Drumright advised friends of victims of sexual assault to encourage victims to seek treatment.

LSA senior Ben Osborne, a spokesman for Men Against Violence Against Women, also emphasized the need for men to speak out against sexual assault.

“It’s sometimes not culturally acceptable to speak out,” he said. “You can’t remain silent about these things.” Osborne added that he hopes everyone – men and women – can join forces to stop acts of violence.

“It takes a strong man to stand by a strong woman,” he said.

Ann Arbor resident Darren Schoen agreed the issue needs to be addressed by both genders. He said many men are intimidated by rallies like Take Back the Night.

“They’re just thinking it’s females who are against males. It’s not. It’s people against sexual assault,” he said. He added that gatherings such as Take Back the Night bring sexual assault into the public spotlight.

“(Rallies are) effective for women to come together and unite in a way that is very empowering,” said one LSA junior who requested to remain anonymous.

The inclusion of men and women in the audience was encouraging to survivor and social worker Diane Moore.

“I look out at this group and I feel so supported,” she said. She was first sexually assault at age four and she said the definition of sexual assault does not need to be specified in order for the form of violence to matter. After suffering through years of sexual violence inflicted by both men and women, Moore said she started to self-destruct by the time she entered college.

**Records to process**
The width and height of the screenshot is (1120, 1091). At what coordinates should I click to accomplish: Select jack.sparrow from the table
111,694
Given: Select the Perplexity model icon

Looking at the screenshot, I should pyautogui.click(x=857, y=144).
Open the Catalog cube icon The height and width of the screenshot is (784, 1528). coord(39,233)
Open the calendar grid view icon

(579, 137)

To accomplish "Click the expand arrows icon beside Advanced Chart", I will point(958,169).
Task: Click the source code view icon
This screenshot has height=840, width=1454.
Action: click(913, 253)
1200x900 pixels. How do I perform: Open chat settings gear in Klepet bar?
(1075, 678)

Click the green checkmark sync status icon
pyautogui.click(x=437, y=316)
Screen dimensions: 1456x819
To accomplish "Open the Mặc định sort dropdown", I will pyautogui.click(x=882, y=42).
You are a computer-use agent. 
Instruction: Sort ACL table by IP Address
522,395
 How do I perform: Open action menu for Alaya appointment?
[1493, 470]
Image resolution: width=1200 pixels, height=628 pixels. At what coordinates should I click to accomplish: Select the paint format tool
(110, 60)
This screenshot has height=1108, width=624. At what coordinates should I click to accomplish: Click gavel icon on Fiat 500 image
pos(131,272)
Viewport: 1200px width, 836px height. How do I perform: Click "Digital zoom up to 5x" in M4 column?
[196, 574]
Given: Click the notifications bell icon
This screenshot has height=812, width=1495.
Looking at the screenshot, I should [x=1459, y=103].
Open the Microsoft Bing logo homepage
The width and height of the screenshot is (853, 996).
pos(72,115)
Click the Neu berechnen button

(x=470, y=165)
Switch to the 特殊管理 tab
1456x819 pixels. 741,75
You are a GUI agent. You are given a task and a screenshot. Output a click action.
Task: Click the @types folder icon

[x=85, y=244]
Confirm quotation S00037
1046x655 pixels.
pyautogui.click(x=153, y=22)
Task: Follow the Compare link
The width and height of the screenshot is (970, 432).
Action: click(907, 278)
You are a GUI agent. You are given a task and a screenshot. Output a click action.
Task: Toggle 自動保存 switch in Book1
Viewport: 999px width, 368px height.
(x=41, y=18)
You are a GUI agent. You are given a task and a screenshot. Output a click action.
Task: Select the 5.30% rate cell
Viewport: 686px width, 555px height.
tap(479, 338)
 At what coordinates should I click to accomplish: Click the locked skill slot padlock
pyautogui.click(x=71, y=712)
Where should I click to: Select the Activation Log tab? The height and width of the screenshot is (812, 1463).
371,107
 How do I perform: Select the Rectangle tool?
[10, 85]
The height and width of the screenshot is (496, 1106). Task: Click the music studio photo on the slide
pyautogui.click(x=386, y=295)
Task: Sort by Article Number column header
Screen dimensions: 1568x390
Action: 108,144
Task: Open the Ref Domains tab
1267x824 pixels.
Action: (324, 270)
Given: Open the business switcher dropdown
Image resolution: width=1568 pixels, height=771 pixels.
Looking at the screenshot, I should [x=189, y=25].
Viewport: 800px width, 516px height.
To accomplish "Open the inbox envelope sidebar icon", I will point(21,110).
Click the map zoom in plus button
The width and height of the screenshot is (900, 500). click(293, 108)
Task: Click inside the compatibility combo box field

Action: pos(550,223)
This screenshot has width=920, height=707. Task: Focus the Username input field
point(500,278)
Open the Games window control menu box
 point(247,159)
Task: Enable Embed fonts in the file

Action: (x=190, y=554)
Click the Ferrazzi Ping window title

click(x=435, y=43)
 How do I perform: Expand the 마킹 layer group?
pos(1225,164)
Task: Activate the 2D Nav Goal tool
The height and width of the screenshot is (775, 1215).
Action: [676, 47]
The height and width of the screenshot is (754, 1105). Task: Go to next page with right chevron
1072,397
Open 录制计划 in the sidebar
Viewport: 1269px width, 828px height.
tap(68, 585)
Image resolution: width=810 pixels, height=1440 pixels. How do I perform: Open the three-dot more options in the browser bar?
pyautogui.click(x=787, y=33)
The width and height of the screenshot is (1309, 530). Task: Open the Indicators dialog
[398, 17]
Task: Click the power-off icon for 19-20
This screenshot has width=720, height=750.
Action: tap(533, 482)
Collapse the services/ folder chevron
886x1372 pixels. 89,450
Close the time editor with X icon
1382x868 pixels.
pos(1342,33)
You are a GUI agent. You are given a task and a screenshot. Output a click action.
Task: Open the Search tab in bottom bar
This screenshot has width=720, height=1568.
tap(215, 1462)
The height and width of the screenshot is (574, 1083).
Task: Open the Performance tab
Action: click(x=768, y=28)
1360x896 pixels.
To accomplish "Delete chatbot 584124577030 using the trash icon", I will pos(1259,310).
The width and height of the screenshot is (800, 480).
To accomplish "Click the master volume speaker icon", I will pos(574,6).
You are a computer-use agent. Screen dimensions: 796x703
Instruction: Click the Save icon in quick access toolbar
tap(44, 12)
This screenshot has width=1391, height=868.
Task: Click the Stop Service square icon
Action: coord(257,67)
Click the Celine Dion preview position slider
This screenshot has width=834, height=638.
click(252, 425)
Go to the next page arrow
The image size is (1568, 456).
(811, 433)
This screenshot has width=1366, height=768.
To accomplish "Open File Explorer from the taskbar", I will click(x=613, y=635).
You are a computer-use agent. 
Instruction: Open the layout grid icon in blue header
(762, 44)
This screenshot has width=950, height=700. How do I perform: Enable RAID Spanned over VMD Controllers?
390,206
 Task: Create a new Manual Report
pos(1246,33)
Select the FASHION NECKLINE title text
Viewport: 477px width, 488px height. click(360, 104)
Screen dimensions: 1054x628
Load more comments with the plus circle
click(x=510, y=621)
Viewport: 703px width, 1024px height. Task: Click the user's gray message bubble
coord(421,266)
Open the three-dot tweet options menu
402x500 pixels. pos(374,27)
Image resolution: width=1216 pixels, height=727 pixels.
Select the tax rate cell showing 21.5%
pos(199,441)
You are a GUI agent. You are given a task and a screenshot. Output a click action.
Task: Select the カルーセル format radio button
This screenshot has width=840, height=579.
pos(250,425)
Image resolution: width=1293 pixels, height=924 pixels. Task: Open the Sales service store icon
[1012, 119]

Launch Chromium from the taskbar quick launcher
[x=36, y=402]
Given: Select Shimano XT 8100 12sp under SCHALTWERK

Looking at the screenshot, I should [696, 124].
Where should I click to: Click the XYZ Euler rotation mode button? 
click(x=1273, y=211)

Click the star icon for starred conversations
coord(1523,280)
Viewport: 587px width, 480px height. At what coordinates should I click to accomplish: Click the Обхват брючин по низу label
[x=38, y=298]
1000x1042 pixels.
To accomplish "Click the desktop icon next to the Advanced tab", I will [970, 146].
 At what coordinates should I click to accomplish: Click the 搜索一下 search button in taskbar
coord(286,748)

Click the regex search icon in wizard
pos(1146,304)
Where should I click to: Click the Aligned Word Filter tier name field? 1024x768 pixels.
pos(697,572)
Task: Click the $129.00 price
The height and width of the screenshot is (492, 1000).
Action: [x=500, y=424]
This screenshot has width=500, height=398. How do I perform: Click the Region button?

**Request 1**
Turn the entries, from the line containing "At what coordinates should I click to accomplish: Click the 搜索一下" through the last entry line, into a Markdown table with the columns "Row" and "Entry line". Leave out blank lines.
**Request 2**
Carry on the article about the Take Back the Night rally from its final sentence.
The article and the entries were drawn from unrelated sources.

**Output 1**
| Row | Entry line |
|---|---|
| 1 |  At what coordinates should I click to accomplish: Click the 搜索一下 search button in taskbar |
| 2 | coord(286,748) |
| 3 | Click the regex search icon in wizard |
| 4 | pos(1146,304) |
| 5 | Where should I click to: Click the Aligned Word Filter tier name field? 1024x768 pixels. |
| 6 | pos(697,572) |
| 7 | Task: Click the $129.00 price |
| 8 | The height and width of the screenshot is (492, 1000). |
| 9 | Action: [x=500, y=424] |
| 10 | This screenshot has width=500, height=398. How do I perform: Click the Region button? |

**Output 2**
Despite her initial reluctance, Moore said she eventually entered the Touchstone Program.

“I learned the most important thing anyone can learn, and that’s to love myself,” she said.

“If you’ve been hurt, it’s not your fault,” Moore added. She emphasized the need for women’s strength regarding these issues.

Moore’s stance corresponded with that of Congresswoman Lynn Rivers (D-Mich.), who stressed the importance of women’s vote. Rivers said voting is a means of affecting the laws and decisions regarding violence against women.

“When women vote, women take back the night,” she said.

“The message is simple,” said Anna Phillips, a Law student who helped organize the event. “No one deserves to be raped, deserves to be beaten.”

About one in four women and one in six men will experience sexual assault in their lifetime, according to a statement by the Ann Arbor Coalition Against Rape. Seventy percent of sexual assaults are committed by an acquaintance of the victim.